With a solid reputation in Pickerington, Tyler’s family had kept his addiction a secret. But when he died, Wayne told his wife, “Let’s open it up. Come out and be honest.”
The obituary urged mourners to donate money to a drug prevention group. Fifteen hundred people attended the memorial. As they consoled him, Wayne was struck by how many murmured in his ear, “We’ve got the same problem at home.”
Two weeks later, Wayne met with fathers who wanted to do something in his son’s memory. He knew few of them, but learned that several also had addicted kids. That marked a moment of clarity for Wayne Campbell. “When Tyler died, it lifted the lid,” he said. “We thought it was our dirty little secret. I thought he was the only one. Then I realized this is bigger than Tyler.”
From that grew a nonprofit called Tyler’s Light. By the time I met Wayne Campbell, Tyler’s Light had become his life’s work. He spoke regularly to schools about opiates, showing a video of white middle-class addicts, one of whom was a judge’s daughter.
About a year after Wayne Campbell formed Tyler’s Light, Paul Schoonover called. Could he and his wife, Ellen, help in any way? Schoonover asked. It had been a few months since Matt had died.
At Matt’s funeral, Paul had told hundreds of mourners how Matt had died. About the pill use, the OxyContin, then the heroin. He told them how through all this, Matt led a normal suburban life; he played tennis and golf. Most of his friends were goal driven and making plans. Matt had goals, but had trouble following through to accomplish them. Still, he was working and part of the family. He never dressed shabbily, and though he ran out of cash quickly, he never stole from his parents. His bedroom door was always open. He never looked like what his parents imagined an addict to be. Yet all the while, it appeared, he led a dual life.

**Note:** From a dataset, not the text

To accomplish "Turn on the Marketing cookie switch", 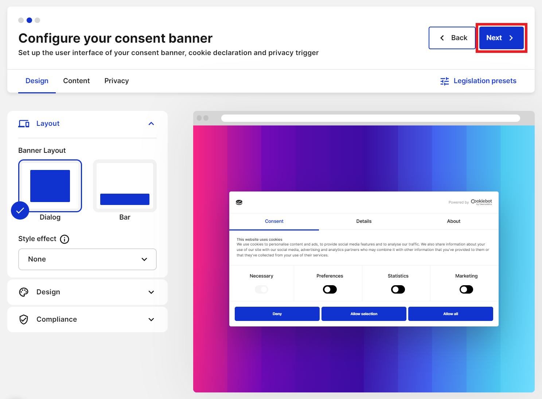I will point(466,290).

“Was I seeing what I only wanted to see?” said Ellen later. “I might have been.”
The Schoonovers, like the Campbells, once thought addiction a moral failing. But they now understood it as a physical addiction, a disease. They, too, had thought rehabilitation would fix their son. Now they saw relapse was all but inevitable, and that something like two years of treatment and abstinence, followed by a lifetime of 12-step meetings, were needed for recovery.

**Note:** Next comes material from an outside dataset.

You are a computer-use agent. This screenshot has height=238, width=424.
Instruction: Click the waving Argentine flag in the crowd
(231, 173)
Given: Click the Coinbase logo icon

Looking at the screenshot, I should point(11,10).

After kicking opiates, “it takes two years for your dopamine receptors to start working naturally,” Paul said. “Nobody told us that. We thought he was fixed because he was coming out of rehab. Kids aren’t fixed. It takes years of clean living to the point where they may — they may — have a chance. This is a lifelong battle. Had we known, we would never have let Matt alone those first few vulnerable days after rehab. We let him go alone that afternoon to Narcotics Anonymous his first day out of rehab. He had his new clothes on. He looked good. He was then going to play golf with his friend. Instead of making a right turn to go to the meeting, he made a left turn and he’s buying drugs and dying.
“When you start into drugs, your emotional development gets stunted. Matt was 21, but he was at the maturity level of middle-teen years. Drugs take away that ability to act emotionally mature. The drug becomes your god.”
The Schoonovers choose to channel their grief into getting the word out. Too many parents were as lost as they’d been.
So Paul called Wayne Campbell and Tyler’s Light, hoping to use Matt’s story to sound the alarm and prepare parents for what awaited them.
“There was so much evil in all of this,” said Ellen Schoonover. “We will turn that into something good. We can embrace it and find meaning from Matt’s death.”